GHOST: Solving the Traveling Salesman Problem on Graphs of Convex Sets
This addresses trajectory planning problems in robotics or autonomous systems where classical TSP methods fail due to variable edge costs, offering a novel solution with proven optimality and efficiency gains.
The paper tackles the GCS-TSP, a variant of the Traveling Salesman Problem where edge costs depend on trajectory selection in convex regions, by introducing GHOST, a hierarchical framework that optimally solves it by combining combinatorial tour search with convex trajectory optimization, achieving orders-of-magnitude speed improvements over baselines in experiments.

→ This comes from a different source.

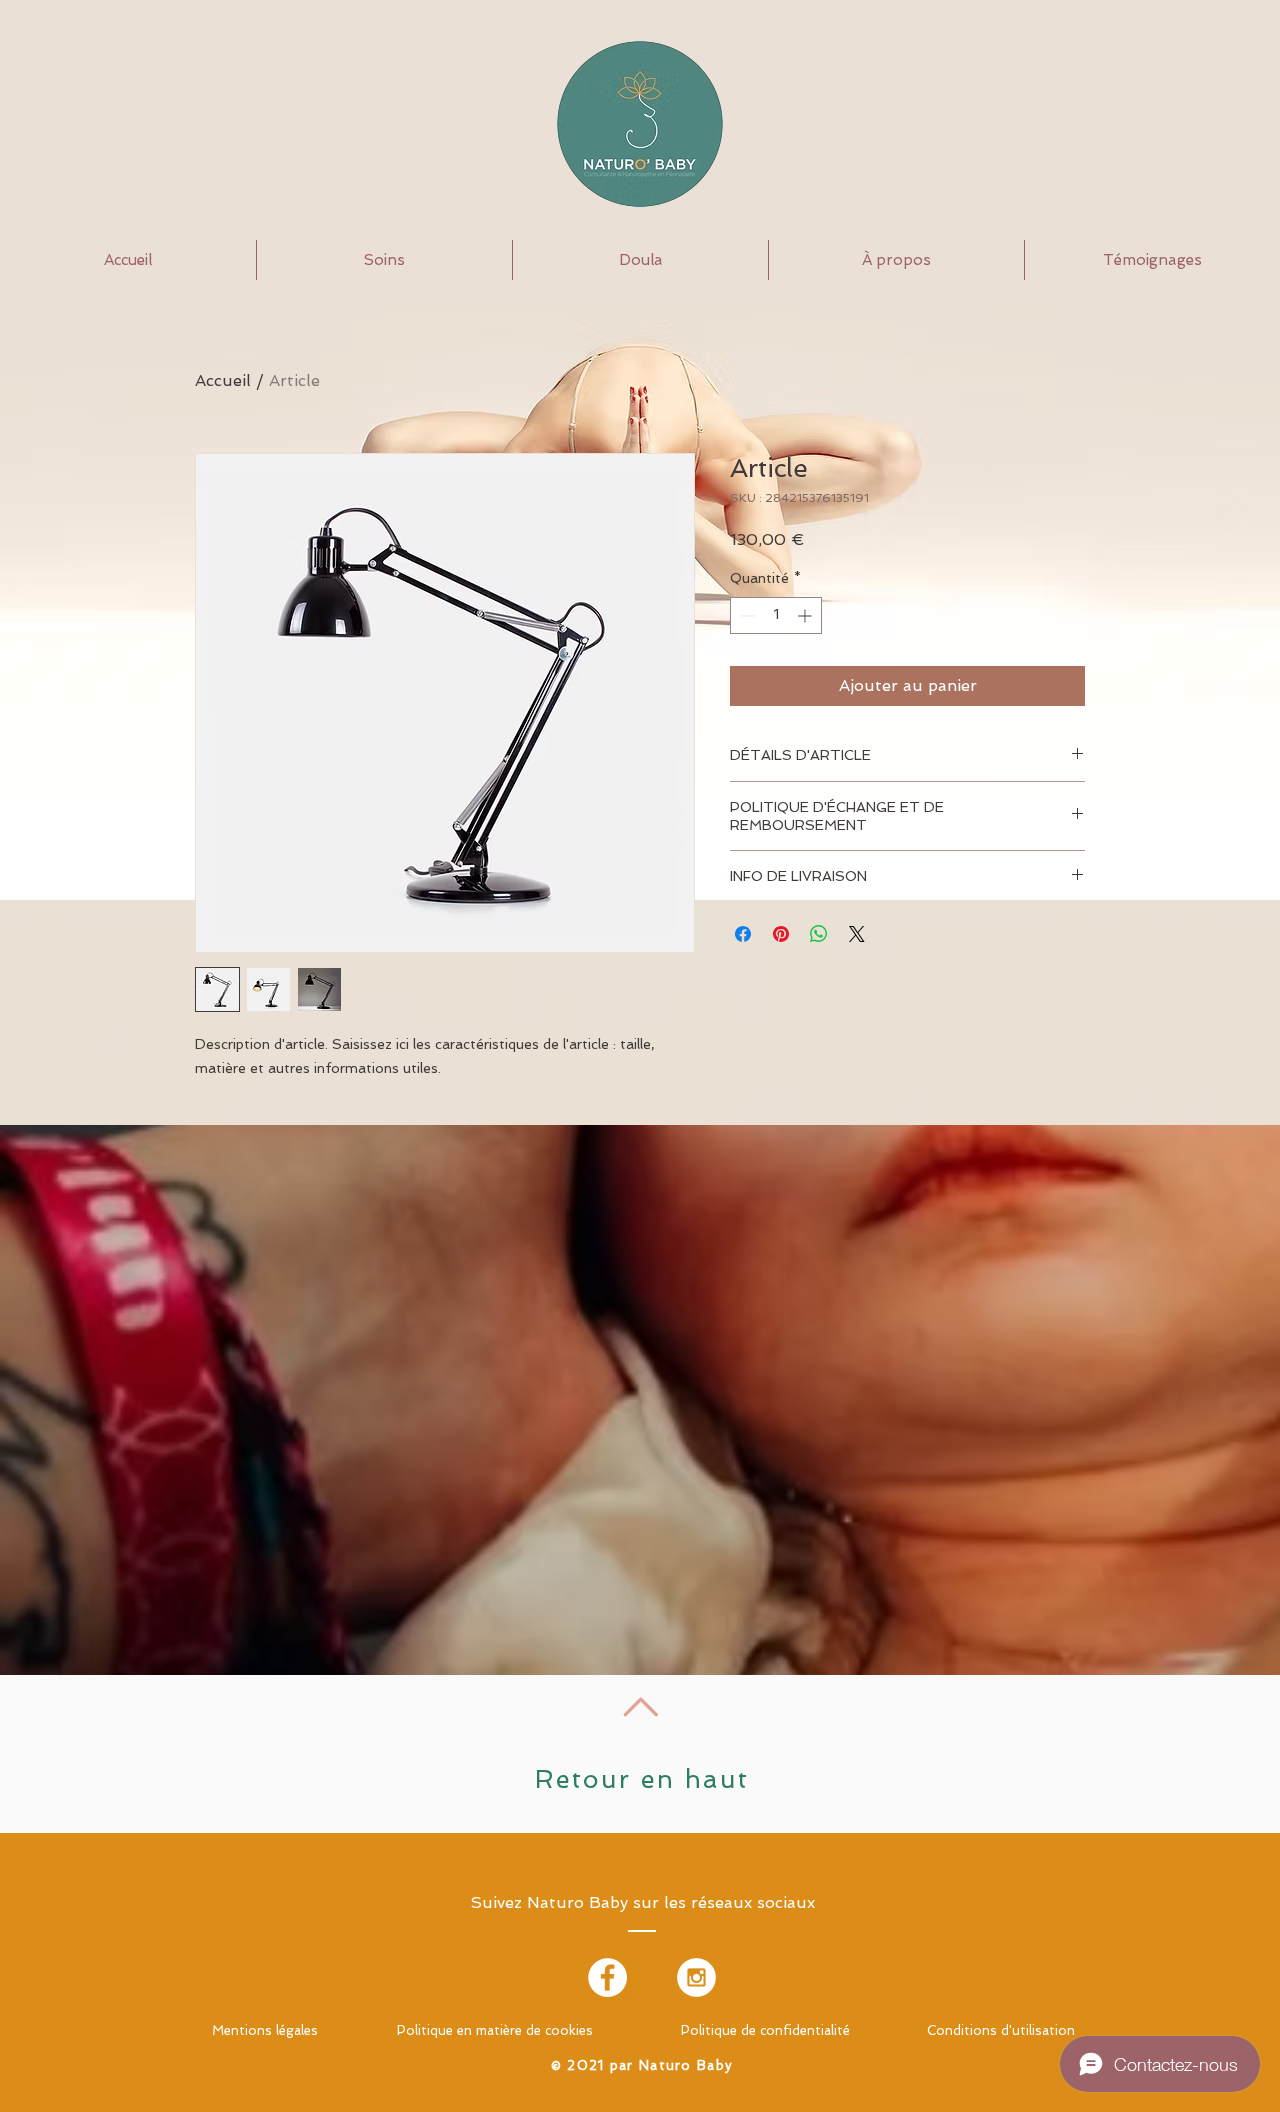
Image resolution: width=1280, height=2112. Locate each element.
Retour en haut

We study GCS-TSP, a new variant of the Traveling Salesman Problem (TSP) defined over a Graph of Convex Sets (GCS) -- a powerful representation for trajectory planning that decomposes the configuration space into convex regions connected by a sparse graph. In this setting, edge costs are not fixed but depend on the specific trajectory selected through each convex region, making classical TSP methods inapplicable. We introduce GHOST, a hierarchical framework that optimally solves the GCS-TSP by combining combinatorial tour search with convex trajectory optimization. GHOST systematically explores tours on a complete graph induced by the GCS, using a novel abstract-path-unfolding algorithm to compute admissible lower bounds that guide best-first search at both the high level (over tours) and the low level (over feasible GCS paths realizing the tour). These bounds provide strong pruning power, enabling efficient search while avoiding unnecessary convex optimization calls. We prove that GHOST guarantees optimality and present a bounded-suboptimal variant for time-critical scenarios. Experiments show that GHOST is orders-of-magnitude faster than unified mixed-integer convex programming baselines for simple cases and uniquely handles complex trajectory planning problems involving high-order continuity constraints and an incomplete GCS.